Maurizio Giordani (photo Maurizio Giordani)
Maurizio Giordani (photo Maurizio Giordani)

SKARDU, Pakistan – “Roccia verticale, incrostata di ghiaccio, a una quota considerevole…non certo banale”. Con queste parole Maurizio Giordani descrive la parete dell’Uli Biaho, torre di 6109 metri nel Gruppo del Trango, su cui i Ragni di Lecco Matteo della Bordella e Luca Schiera insieme allo svizzero Silvan Schupbach hanno aperto una via nuova nei giorni scorsi. Giordani è stato protagonista insieme a Rosanna Manfrini, Maurizio Venzo e Kurt Walde della seconda salita assoluta della montagna nel 1988: ecco cosa ci ha detto di quella torre e di quella salita, forse ingiustamente trascurata.

La via di Della Bordella, Schiera e Schupbach sale sulla parete Ovest, è lunga 18 tiri, di cui 1 in artificiale, 15 nuovi e 3 finali sullo spigolo Sud già salito da Giordani e soci. Il grado di difficoltà è valutato 6a/6b e potrebbe “essere considerata come la via normale dell’Uli Biaho, visto che gradi alla mano è l’itinerario più accessibile tracciato sulla montagna”. Queste sostanzialmente le informazioni pubblicate sul sito dei Ragni e attualmente conosciute, dal momento che non è stato ancora possibile contattare i protagonisti della salita direttamente sul satellitare.

Nel frattempo però siamo riusciti a raggiungere Maurizio Giordani, straordinario alpinista ed esploratore trentino, uno dei nomi più importanti dell’alpinismo nostrano, con un lunghissimo e variegato curriculum sulle montagne dei 5 continenti. A lui abbiamo fatto qualche domanda sulla sua salita e su quella montagna, poco battuta dagli alpinisti e poco conosciuta ai più.

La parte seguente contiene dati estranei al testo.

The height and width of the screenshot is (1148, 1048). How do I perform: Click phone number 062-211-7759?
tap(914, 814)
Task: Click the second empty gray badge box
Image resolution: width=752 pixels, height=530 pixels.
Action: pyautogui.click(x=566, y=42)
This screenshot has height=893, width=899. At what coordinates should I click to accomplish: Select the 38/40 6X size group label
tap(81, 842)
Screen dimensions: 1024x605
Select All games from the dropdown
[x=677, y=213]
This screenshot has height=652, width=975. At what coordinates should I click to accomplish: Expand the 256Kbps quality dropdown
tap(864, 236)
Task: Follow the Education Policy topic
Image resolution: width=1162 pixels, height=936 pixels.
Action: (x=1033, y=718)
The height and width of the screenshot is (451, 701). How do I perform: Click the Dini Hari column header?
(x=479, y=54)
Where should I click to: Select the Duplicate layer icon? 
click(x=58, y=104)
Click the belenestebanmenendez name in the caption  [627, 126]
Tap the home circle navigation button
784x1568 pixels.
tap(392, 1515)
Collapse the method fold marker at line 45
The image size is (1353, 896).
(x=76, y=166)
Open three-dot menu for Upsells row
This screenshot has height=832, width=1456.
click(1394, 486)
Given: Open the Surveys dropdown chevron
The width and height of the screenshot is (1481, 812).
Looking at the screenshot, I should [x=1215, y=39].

Com’è la parete che hanno salito i ragazzi?
La parete che hanno salito è oltre lo spigolo e non ne ho conoscenza. Noi non ci siamo spinti fin la. Si tratta comunque di roccia verticale, incrostata di ghiaccio, a una quota considerevole… non certo banale.

Che ricordo hai di quella montagna e di quella spedizione?
Ci siamo stati nel 1988, quando la montagna era stata salita una sola volta, dagli americani. Avevamo quasi tutta la parete a disposizione ed abbiamo scelto di salire il pilastro più attraente e solare, anche se il freddo e il ghiaccio non ci hanno risparmiati.

All’epoca se n’era parlato della vostra salita? Voglio dire, rispetto ad oggi, era “passato” nel mondo alpinistico il valore dell’impresa?
La salita è stata presa in considerazione nei libri più importanti sullo stile alpino in Himalaya ma non c’era internet e quindi la notizia è uscita prevalentemente su qualche rivista italiana. Pensa che in quei giorni ho salito in solitaria la vetta della Grande Torre di Trango ma non si sa molto, oggi, di questo.

Ti fa piacere che altri italiani siano tornati su quella montagna?
Certo. Mi fa molto piacere sapere che vi è ancora qualcuno assetato di vera avventura. E Matteo è uno di questi…

Dovendo suggerire un altro obiettivo alle nuove generazioni, qual è il primo che ti viene in mente senza pensarci?
Io sono sempre stato attratto da montagne poco conosciute, dalle forme slanciate… torri di roccia, pareti ripide, montagne difficili. È qui che c’è l’avventura più bella…

 

I Ragni di Lecco, David Bacci e Silvan Schupbach sfrutteranno gli ultimi giorni in Karakorum su altre pareti: secondo le intenzioni, Della Bordella e Bacci proveranno a salire “Eternal Flame”, una delle vie più famose della zona che sale sulla Torre di Trango, mentre Schiera e Schupbach tenteranno di aprire una via nuova.